If the doctors kill,
then the earth hides it.
—from "Doctors" by Anne Sexton
Most of us would not be surprised to learn Anne Sexton had written a poem entitled "Doctors." The confessional poet, who was raised in Weston, MA., was institutionalized throughout her life and often under medical care for depression. But many of us in the medical humanities might be stunned at just how many poets have addressed issues in medicine, as we discover in Poetry In Medicine, an in-depth, beautifully-conceived collection edited by poet and neurosurgeon Michael Salcman.
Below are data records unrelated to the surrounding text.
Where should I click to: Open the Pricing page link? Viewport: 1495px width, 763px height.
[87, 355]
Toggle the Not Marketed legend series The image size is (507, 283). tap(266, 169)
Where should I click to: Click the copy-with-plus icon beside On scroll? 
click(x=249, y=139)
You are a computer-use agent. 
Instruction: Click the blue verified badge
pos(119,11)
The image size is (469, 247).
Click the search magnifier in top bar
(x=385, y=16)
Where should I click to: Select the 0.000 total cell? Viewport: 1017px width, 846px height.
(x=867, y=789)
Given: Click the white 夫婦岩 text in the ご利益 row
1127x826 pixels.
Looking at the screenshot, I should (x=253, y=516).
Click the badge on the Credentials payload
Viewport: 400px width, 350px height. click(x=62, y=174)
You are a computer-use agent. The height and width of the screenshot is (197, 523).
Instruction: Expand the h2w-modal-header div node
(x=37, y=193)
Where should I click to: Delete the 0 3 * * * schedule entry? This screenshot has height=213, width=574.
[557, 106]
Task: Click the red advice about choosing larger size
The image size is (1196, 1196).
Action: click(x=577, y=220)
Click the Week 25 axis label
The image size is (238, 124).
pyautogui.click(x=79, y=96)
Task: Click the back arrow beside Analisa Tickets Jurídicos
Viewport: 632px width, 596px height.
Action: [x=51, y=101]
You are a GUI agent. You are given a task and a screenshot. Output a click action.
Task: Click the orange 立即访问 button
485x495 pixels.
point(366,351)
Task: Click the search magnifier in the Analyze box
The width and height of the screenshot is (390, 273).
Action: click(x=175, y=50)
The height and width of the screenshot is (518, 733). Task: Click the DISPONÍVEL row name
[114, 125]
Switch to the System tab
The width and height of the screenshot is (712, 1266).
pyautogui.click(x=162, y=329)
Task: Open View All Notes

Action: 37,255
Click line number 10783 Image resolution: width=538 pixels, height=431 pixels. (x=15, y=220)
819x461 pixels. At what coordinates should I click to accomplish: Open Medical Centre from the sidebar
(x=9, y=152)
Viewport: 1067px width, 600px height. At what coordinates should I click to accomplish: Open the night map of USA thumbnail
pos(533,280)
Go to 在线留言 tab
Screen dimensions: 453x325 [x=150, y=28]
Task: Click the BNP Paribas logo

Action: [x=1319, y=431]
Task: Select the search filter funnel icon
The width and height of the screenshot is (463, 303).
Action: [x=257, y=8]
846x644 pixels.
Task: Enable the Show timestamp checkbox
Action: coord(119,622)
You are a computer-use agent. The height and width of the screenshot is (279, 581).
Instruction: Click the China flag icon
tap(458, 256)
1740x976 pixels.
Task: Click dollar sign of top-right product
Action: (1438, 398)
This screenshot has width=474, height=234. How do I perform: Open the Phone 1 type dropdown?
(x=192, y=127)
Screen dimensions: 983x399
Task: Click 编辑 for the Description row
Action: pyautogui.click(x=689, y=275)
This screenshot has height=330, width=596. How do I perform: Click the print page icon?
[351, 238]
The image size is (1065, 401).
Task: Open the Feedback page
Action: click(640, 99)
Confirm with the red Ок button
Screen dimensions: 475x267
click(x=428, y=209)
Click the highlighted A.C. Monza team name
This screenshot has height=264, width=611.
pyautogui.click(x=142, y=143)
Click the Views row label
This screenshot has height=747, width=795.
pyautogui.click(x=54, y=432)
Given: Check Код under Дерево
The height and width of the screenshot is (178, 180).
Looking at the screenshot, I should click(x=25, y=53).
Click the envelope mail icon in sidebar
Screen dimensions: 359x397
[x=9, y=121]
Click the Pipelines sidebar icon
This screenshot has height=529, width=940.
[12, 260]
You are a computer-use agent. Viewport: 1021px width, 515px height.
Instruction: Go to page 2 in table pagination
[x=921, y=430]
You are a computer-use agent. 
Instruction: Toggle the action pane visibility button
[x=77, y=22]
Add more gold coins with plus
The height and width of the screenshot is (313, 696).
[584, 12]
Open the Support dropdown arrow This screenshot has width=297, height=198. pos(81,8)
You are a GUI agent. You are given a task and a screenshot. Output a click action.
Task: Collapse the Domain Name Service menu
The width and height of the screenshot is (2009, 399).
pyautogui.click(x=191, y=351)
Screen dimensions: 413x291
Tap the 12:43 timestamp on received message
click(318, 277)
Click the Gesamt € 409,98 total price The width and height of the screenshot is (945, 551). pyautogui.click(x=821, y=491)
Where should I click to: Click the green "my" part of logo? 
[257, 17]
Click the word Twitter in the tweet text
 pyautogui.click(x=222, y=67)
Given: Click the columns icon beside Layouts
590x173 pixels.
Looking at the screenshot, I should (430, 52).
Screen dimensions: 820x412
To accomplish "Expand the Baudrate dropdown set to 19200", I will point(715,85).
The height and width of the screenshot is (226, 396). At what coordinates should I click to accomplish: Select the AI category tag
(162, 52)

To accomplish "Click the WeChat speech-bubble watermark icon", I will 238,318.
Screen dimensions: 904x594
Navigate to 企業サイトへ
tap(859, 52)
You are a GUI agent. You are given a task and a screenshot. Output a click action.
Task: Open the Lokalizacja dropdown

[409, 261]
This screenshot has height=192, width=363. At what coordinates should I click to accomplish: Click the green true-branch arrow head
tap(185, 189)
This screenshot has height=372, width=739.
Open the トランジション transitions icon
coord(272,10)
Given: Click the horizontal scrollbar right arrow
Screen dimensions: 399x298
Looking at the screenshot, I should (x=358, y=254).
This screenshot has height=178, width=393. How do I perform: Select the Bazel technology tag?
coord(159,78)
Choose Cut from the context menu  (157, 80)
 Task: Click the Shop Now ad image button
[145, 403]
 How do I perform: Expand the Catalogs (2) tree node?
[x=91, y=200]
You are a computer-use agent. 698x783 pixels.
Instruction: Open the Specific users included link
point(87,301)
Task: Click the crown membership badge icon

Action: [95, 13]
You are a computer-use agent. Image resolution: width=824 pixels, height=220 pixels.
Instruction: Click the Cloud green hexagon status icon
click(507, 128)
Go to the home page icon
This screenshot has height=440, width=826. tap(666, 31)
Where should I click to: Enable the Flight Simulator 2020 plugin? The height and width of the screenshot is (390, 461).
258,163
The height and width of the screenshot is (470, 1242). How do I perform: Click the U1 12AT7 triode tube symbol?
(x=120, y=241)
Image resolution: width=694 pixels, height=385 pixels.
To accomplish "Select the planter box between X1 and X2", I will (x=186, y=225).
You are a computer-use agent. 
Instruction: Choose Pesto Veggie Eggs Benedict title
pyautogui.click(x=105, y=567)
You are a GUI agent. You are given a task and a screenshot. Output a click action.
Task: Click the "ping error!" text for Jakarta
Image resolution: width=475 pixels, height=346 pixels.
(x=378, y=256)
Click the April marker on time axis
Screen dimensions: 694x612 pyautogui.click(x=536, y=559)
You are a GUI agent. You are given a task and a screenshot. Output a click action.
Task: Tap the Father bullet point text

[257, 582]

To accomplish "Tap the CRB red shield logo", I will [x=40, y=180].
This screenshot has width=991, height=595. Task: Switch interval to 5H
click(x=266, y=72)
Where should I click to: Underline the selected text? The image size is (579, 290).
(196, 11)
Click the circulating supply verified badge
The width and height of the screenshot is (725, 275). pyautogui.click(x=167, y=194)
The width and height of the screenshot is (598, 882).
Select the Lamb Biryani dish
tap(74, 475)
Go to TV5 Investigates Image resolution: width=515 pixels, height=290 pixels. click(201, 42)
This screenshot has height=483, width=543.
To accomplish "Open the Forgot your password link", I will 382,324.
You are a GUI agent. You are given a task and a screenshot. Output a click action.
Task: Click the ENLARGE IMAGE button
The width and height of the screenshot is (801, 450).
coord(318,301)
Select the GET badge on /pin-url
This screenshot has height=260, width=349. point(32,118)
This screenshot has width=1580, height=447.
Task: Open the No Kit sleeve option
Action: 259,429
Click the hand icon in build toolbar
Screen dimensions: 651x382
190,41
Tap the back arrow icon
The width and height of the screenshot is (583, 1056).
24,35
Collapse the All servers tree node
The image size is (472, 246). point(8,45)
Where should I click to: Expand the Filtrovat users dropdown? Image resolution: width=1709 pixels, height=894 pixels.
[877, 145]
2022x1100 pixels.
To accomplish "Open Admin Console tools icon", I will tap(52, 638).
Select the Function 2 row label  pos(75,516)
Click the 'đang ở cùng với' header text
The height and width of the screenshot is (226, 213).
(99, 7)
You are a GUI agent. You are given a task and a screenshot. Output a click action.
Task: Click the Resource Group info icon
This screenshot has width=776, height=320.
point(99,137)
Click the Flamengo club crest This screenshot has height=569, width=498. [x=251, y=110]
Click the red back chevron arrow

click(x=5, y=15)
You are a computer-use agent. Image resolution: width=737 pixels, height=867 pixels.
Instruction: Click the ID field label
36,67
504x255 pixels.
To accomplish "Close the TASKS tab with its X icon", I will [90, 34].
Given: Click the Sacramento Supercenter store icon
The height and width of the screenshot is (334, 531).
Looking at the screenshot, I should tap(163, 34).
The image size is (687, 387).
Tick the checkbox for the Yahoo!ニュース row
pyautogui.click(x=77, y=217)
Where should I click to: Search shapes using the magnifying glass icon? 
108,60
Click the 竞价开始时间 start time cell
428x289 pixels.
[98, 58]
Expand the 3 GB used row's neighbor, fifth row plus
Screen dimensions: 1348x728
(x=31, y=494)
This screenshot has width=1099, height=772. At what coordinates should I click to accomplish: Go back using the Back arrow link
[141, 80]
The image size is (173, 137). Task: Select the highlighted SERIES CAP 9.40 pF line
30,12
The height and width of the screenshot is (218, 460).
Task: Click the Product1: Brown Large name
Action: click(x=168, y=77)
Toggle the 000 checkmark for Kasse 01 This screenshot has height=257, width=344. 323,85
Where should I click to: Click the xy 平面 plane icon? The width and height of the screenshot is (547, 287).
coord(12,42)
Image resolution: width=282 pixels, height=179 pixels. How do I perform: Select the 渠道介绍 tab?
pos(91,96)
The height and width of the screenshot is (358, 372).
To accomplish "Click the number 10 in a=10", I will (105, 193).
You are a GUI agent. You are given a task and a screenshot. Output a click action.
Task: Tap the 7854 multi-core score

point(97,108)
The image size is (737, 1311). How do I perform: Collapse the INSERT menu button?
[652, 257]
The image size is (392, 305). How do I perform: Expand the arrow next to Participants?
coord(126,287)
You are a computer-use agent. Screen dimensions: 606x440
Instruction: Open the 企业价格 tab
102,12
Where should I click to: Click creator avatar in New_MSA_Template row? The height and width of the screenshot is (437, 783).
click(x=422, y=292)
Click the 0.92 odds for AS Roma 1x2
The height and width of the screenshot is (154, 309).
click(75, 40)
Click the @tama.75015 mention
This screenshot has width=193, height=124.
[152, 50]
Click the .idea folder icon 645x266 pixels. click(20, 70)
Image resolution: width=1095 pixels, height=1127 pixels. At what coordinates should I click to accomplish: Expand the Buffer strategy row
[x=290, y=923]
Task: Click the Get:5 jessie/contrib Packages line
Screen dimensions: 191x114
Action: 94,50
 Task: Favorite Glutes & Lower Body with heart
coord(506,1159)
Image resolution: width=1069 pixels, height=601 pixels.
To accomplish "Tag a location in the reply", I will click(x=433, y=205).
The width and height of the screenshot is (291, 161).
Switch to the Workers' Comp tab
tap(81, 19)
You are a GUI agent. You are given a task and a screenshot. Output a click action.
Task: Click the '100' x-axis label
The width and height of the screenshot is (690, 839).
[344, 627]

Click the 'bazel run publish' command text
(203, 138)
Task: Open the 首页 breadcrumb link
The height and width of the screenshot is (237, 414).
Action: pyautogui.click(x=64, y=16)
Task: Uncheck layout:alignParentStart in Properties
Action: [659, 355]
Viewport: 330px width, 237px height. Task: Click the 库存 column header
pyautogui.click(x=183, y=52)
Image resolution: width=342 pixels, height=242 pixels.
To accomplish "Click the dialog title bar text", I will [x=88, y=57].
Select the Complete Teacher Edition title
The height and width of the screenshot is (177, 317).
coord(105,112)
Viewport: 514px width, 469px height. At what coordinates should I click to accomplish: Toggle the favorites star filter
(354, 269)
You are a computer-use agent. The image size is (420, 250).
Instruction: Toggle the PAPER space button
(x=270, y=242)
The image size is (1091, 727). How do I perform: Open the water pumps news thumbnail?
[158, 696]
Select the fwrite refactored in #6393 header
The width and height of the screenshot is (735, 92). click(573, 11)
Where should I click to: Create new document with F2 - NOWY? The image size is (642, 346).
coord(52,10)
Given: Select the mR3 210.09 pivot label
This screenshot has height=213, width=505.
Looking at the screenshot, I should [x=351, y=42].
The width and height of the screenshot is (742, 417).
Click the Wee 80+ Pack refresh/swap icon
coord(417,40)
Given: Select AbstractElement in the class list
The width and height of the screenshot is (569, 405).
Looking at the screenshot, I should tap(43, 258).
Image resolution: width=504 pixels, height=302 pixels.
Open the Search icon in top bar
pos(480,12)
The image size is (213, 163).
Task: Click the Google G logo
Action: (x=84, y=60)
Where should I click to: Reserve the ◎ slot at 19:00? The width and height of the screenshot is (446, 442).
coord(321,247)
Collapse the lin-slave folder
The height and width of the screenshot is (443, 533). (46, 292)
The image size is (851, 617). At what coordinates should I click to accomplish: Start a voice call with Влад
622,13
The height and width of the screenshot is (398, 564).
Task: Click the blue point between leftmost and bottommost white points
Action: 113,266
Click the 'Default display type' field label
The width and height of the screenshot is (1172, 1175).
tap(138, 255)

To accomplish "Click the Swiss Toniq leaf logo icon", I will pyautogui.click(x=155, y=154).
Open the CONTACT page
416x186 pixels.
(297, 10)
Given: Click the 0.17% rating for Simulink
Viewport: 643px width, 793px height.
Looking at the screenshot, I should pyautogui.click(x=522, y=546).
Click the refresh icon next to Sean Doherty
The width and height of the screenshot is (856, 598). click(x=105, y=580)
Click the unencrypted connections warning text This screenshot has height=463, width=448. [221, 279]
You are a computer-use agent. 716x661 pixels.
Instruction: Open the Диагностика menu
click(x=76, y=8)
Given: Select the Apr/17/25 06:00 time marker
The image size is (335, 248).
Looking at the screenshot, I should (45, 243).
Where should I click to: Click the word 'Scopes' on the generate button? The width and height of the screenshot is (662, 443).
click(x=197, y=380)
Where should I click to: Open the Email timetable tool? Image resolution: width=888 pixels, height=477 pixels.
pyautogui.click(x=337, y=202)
What makes this collection a pleasure to read—either from the inspiring foreward by poet Michael Collier to the index of poets at the end, or by dipping in and out of its treasures in a random fashion—is that Dr. Salcman has organized it in the most ingenious ways: There are chapters entitled, "The Wisdom of the Body: Anatomy & Physiology," "Contagions, Infections & Fevers," "From The Children's Ward," and "Looking Inside: Procedures, Surgical & Diagnostic." There are also simpler categories, like "Patients" and "Doctors and Other Healers." Work by Shakespeare, Ovid, Rainer Maria Rilke, Ogden Nash, W.B. Yeats, William Wordsworth, e.e. cummings, Elizabeth Bishop and dozens more populate the pages. Each of these writers have written poems that celebrate, anoint, critique, embrace, love or hate doctors, illness, suffering, medicine and healthcare.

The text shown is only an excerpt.